_Tasks to carry out_.
1. Turn the records, starting at the line that contains "Open Marvin Hudson's" and ending at the line that contains "[x=1072, y=713]", into a JSON list of strings with one string per line and blank lines left out.
2. Go on with the email about disassembling raw bytes through the rasm API, picking up right after its final line.

_Text shown_.
<<<<

I am still going through the files you pointed to, but I want this
option from your email:

"Do you want to use rasm api by providing its bytes"

Basically pass in a chunk of bytes and then have it disassembled with
the instruction/opcode context

On Wed, Jul 17, 2013 at 12:59 PM, pancake <[email protected]> wrote:
> Hi andrew, been busy irl.
>
> Sorry for the readme false hint. Will fix soon.
>
> You may like to read bokken source code as another source for python examples 
> using r2 api.
>
> Do you want to use rasm api by providing its bytes or just read binaries with 
> rcore like r2 does and call rasm api obeying the rules imposed by rbin 
> (arch/os/bits) and rio maps/sections?
>
> Im answering from phone right now, but you may find the test-asm.py example 
> which should assemble and disassemble an opcode. Just change the arch to arm 
> and bits to 16, 32 or 64.
>
> Ranal is used to analyze code. This is: extract low level information from 
> the opcode.
>
> To assemble/Disaseemble you should use the rasm api.

>>>>

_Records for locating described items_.
<<<<

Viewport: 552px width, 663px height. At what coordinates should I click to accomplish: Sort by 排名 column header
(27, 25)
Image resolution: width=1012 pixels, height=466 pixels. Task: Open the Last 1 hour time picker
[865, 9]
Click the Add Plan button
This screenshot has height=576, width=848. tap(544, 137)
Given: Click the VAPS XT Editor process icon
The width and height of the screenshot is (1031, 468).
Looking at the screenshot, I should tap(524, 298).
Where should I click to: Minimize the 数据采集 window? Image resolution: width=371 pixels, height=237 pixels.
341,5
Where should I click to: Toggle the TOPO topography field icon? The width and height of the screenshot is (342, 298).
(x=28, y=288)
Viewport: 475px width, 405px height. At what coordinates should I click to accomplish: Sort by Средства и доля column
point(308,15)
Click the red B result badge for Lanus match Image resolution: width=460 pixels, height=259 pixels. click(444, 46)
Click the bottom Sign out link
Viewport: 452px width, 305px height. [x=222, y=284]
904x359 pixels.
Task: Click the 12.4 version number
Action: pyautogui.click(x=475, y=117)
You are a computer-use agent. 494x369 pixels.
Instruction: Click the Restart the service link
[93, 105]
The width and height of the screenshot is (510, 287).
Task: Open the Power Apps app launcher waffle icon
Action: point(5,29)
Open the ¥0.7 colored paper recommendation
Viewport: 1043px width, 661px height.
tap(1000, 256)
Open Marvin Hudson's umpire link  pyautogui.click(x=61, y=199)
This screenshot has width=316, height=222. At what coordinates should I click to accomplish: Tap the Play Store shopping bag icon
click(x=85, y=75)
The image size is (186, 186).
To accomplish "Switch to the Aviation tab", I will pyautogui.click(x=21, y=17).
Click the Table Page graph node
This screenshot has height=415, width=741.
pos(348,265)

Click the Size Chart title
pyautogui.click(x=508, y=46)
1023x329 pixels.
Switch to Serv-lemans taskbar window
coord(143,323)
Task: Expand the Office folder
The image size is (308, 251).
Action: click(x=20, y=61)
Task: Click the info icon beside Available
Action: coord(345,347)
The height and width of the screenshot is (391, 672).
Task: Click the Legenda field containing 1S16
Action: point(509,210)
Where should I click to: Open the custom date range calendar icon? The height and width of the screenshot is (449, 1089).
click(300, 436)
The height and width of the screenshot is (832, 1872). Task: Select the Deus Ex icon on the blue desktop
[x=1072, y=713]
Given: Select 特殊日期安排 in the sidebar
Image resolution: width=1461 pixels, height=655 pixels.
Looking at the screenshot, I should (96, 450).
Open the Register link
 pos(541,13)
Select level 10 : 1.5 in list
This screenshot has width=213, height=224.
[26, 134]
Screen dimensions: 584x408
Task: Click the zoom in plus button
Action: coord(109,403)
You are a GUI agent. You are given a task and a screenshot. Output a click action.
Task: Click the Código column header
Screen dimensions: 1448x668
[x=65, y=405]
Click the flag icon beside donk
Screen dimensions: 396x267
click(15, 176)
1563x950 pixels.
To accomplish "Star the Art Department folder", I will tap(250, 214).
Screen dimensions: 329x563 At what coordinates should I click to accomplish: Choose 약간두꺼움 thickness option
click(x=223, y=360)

>>>>

_Exercise results_.
1.
[
  "Open Marvin Hudson's umpire link  pyautogui.click(x=61, y=199)",
  "This screenshot has width=316, height=222. At what coordinates should I click to accomplish: Tap the Play Store shopping bag icon",
  "click(x=85, y=75)",
  "The image size is (186, 186).",
  "To accomplish \"Switch to the Aviation tab\", I will pyautogui.click(x=21, y=17).",
  "Click the Table Page graph node",
  "This screenshot has height=415, width=741.",
  "pos(348,265)",
  "Click the Size Chart title",
  "pyautogui.click(x=508, y=46)",
  "1023x329 pixels.",
  "Switch to Serv-lemans taskbar window",
  "coord(143,323)",
  "Task: Expand the Office folder",
  "The image size is (308, 251).",
  "Action: click(x=20, y=61)",
  "Task: Click the info icon beside Available",
  "Action: coord(345,347)",
  "The height and width of the screenshot is (391, 672).",
  "Task: Click the Legenda field containing 1S16",
  "Action: point(509,210)",
  "Where should I click to: Open the custom date range calendar icon? The height and width of the screenshot is (449, 1089).",
  "click(300, 436)",
  "The height and width of the screenshot is (832, 1872). Task: Select the Deus Ex icon on the blue desktop",
  "[x=1072, y=713]"
]

2.
>
> Nope, the full r2 api is binded with ctypes and swig. No textual parsing is 
> required. The radare.py is there for historic reasons, but it shouldnt be 
> used for any serious task.
>
> I'll try to type some more examples and will commit them, so you can check 
> them for your needs.
>
>
> On Jul 16, 2013, at 7:07, Andrew Case <[email protected]> wrote:
>
>> Thanks. Using the git version and the sys/python.sh I was able to get
>> it installed with the Python bindings.
>>
>> Also, I got the --enable-devel and general process from the README
>> file and its still mentioned in the last version of that file.
>>
>> And, I had another question(s) that hopefully you could help with.
>> What I really want to use radare for is disasm of ARM instructions
>> through python scripting. I am having trouble figuring out how to get
>> it to work though..
>>
>> I have read the documents for libr (e.g.
>> http://radare.org/vdoc/libr/Radare.RAnal.Op.html ) and I see there are
>> classes defined for them, but after grepping through the source code
>> and using dir() throughout different parts of r2 python bindings, I
>> still cannot find what I am supposed to be using.
>>
>> From what I see of other scripts throughout the git checkout, it seems
>> like much of the python scripting is just calling out to radare and
>> then getting back the text output. Is that the correct way to use it
>> or is there a structured/API for the Python use?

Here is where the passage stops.